Corpo do artigo
Elisabete telefonou ao marido, para casa da mãe, e explicou:
- Venham-me buscar a Cascais. Fui raptada e violada!
José foi a correr a Cascais, não a viu e regressou a casa, só e vulnerável. Encontrou Elisabete na cama. Três dias antes, uma amiga de Elisabete vira-a entrar para o carro de Eugénio e, no dia seguinte, o marido fizera queixa à polícia. Conhecia vagamente Eugénio. Nunca gostara dele. Elisabete não apareceu, nem telefonou. A filha pequena do casal ficou cheia de medo e o pai disse que a mãe já voltava. Ao vê-la encolhida na cama, três dias depois, o marido jurou que o bandido tinha de ir preso e perguntou se ela estava preparada para a queixa. Elisabete tinha a cara molhada e lágrimas secas na sujidade. As paixões ferviam-lhe na barriga, é o que acontece quando a pior decisão da vida já não pode voltar atrás.
No Instituto de Medicina Legal de Lisboa, foi analisada por peritos médicos: “o exsudado vaginal revelou a presença de espermatozóides compatível com uma relação sexual com ejaculação intravaginal nas 48 horas que antecederam a observação”. No vestuário: “Detectaram-se vestígios de sangue e de esperma”. Na Polícia Judiciária, ela disse que tinha sido forçada várias vezes a manter relações sexuais.
Eugénio estava em casa, e em dificuldades, a essa mesma hora.
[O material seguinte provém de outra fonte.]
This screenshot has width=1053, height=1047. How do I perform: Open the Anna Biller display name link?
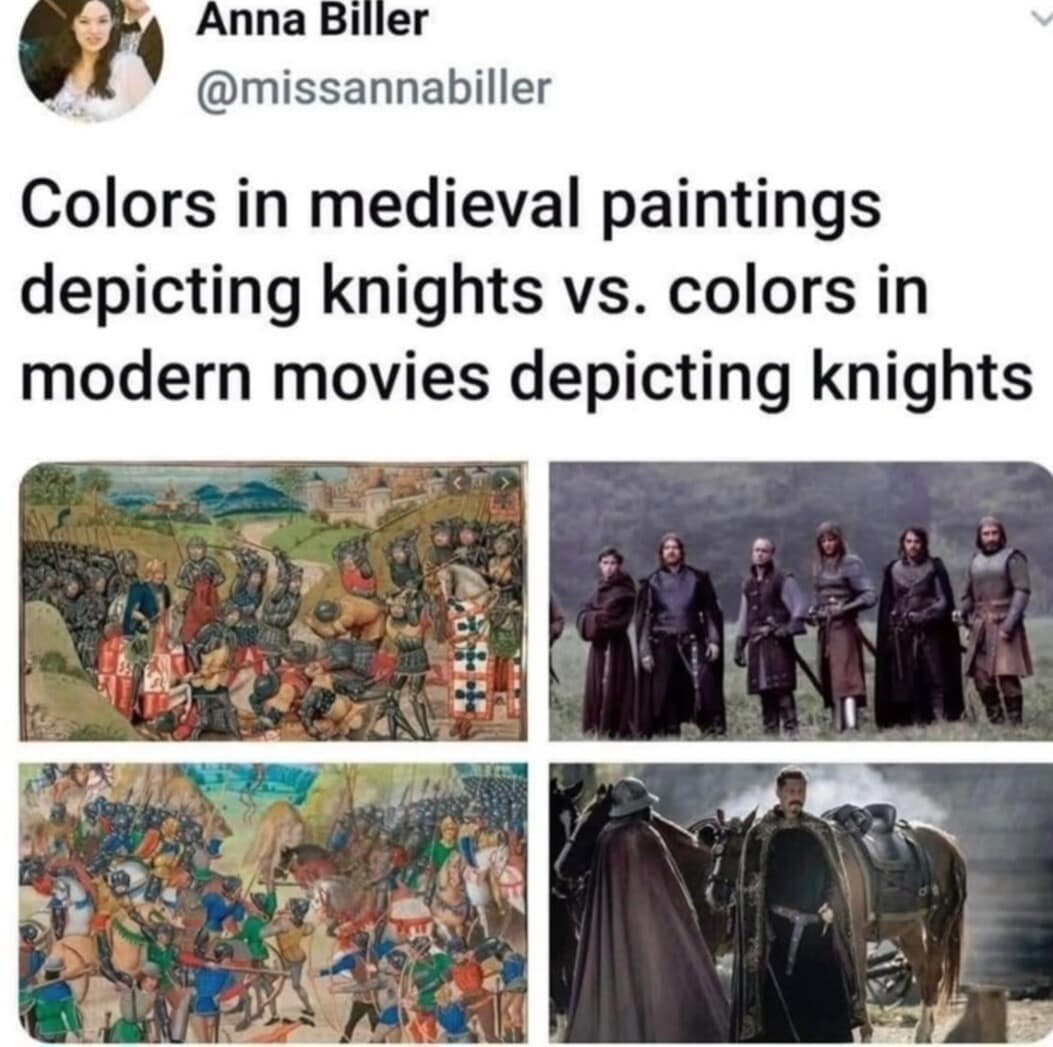click(312, 20)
A mulher zangara-se por ele ter desaparecido. O patrão despedira-o da pastelaria. Quando a polícia chegou, Eugénio ficou ainda a saber que era autor da violação sistemática de Elisabete, coisa que muito o admirou.
- Eu ainda pensei fugir com ela, gostava dela, mas sou um homem casado e aquela relação não ia longe, disse Eugénio no tribunal.
Levou um fato amarelo e tinha tanto ouro nos braços que parecia levar guizos. Grisalho dos lados e careca no resto. Tinha a voz magoada e, para o que conta, era um inocente. Elisabete é que era a arguida, acusada de denúncia caluniosa. Ela foi com ele porque quis.
À Judiciária, Elisabete confessara que andaram todo o tempo por Monsanto, fazendo amor. Andavam e dormiam no carro, à sombra dos pinheiros-mansos do parque. Uma vez, telefonou à mãe a perguntar pela filha pequenina e disse que “a sua cabeça e o seu coração queriam estar em casa com a família, mas o seu corpo queria estar com o Eugénio.” Com a mesma roupa, comiam “à base de batatas fritas e comida de café”.
- Coisas de miúdos apaixonados, disse ela, magra como aletria.
Mas no quinto dia (perdeu a noção do tempo, foram só três) veio-lhe a menstruação e ficou toda suja.
- Não tinha roupa para me trocar.
Foi por isso que voltou. As manchas de sangue na roupa eram disso. Inventou o rapto e a violação porque gostava do marido. Não o queria magoar. O romance com Eugénio
- Foi uma estupidez, concluiu.
Elisabete pensara que o que disse à Judiciária encerrava o problema, pedira sigilo. No tribunal, voltou a dizer que tinha sido violada, cada vez mais enervada, mentirosa a um ponto deprimente. Mas o marido endireitou os óculos e reafirmou que acreditava nela. Pagou multa por, indevidamente, ter posto a trabalhar a “máquina da Justiça”. A miúda, agora com sete anos, assistiu a tudo. Elisabete e José saíram com a filha no meio dos dois, batia os sapatinhos no mármore. Apesar de tudo, no átrio do tribunal, seguia uma família que lutara pelo mesmo.